For this reason, a good variety of topics filled up the scientific
program. These included cultural studies, use of technology in teaching
mathematics, learning of geometry in elementary mathematics,
problem solving and motivational techniques. Paper presenters,
likewise, came from varied backgrounds and localities, from the northern
to southern regions of the Philippines and from countries as far
as Europe and the United States. UNESCO, through its Jakarta
Office, gave financial grants that enabled representatives from Indonesia,
Malaysia, Thailand, Vietnam, and Cambodia to participate
actively in the conference. The participation of colleagues from
New Zealand, Australia, Japan, England, U.S.A., Germany, and United Kingdom
added to the prestige of the conference. An almost
permanent activity of SEACME is the Country Reports, which at SEACME-8
were given by official representatives of each of the following Southeast
Asian countries: Brunei Darussalam, Cambodia,
Indonesia, Malaysia, Philippines, Singapore, Thailand, and Vietnam.

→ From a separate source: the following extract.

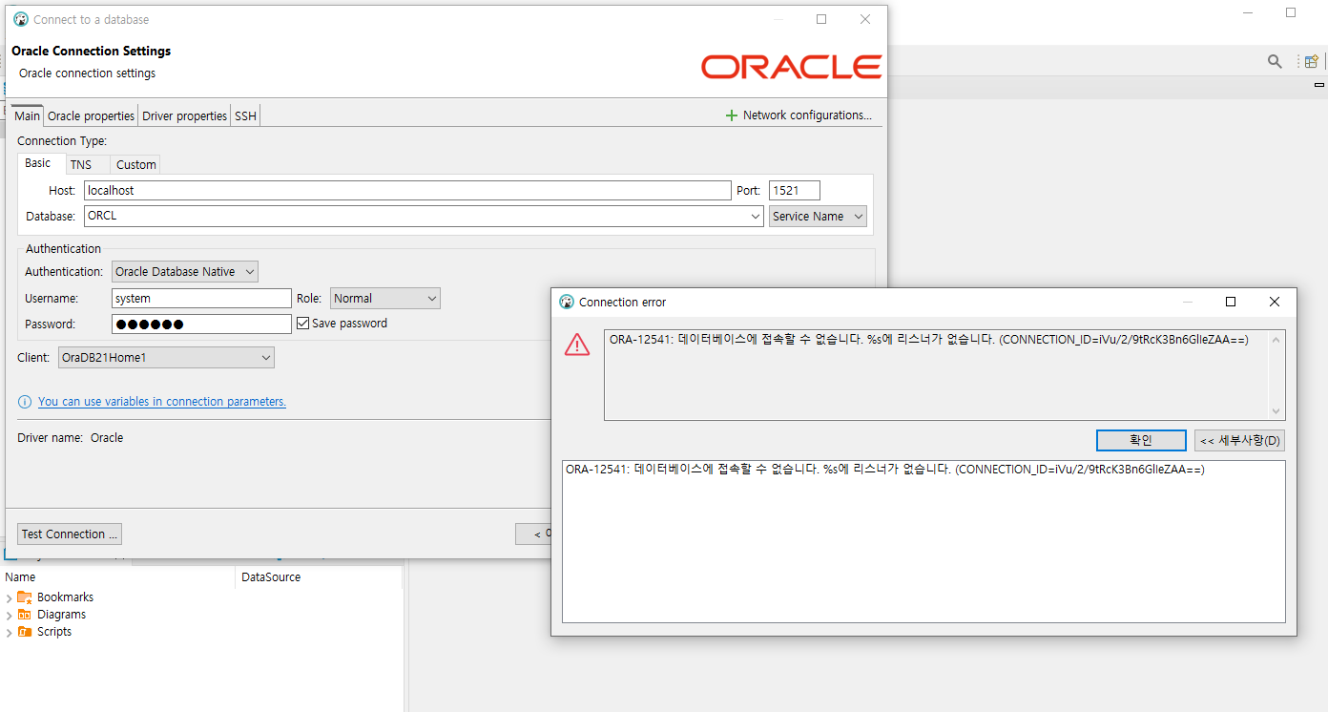
Task: Open the connection parameters variables link
Action: pos(161,401)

It is through these country reports that fellow mathematics educators in
the region get a chance to update themselves of the other
countries? developments in mathematics education. For those who
wish to read more on the paper presentations, you may inquire about copies
of the SEACME-8 Technical Papers from the Secretariat
at the following address:
Ateneo de Manila University
P.O. Box 154 Manila 0917
Although there were glitches, a few no-shows among speakers, and some unmet expectations, SEACME-8 as a whole was a success. For one, the Philippine participants professed to have learned so much from the presentations. Because of this, many were extremely grateful for the opportunity to host SEACME once again. It gave many of our teachers a chance to participate in a distinguished international conference at an affordable cost. Through SEACME-8, we, Filipinos, realized once more that there is so much to learn from our Southeast Asian colleagues, although, we have yet to see the fruits of this conference in our schools. Indeed, like the first SEACME, SEACME-8 brought to fore our many unfinished tasks and responsibilities in uplifting the status of mathematics teaching and education in the Philippines. Foreign colleagues, likewise, expressed enjoyment and satisfaction in the conference activities and constantly complimented the local organizers "for a job well done". The evidence of the success of this conference can also be seen in the amount of networking among participants and potential linkages between institutions that arose from the conference. Old-time colleagues renewed their professional relationships while new friendships and acquaintances came about.
In the end, almost everyone was euphoric. Enthusiasm and interest heightened much to the delight of both the Philippine organizers and the Singaporean delegates, who are the organizers for the next SEACME. There were high hopes that in three years' time, at SEACME-9, there will be much improvement in the state of mathematics education in Southeast Asia.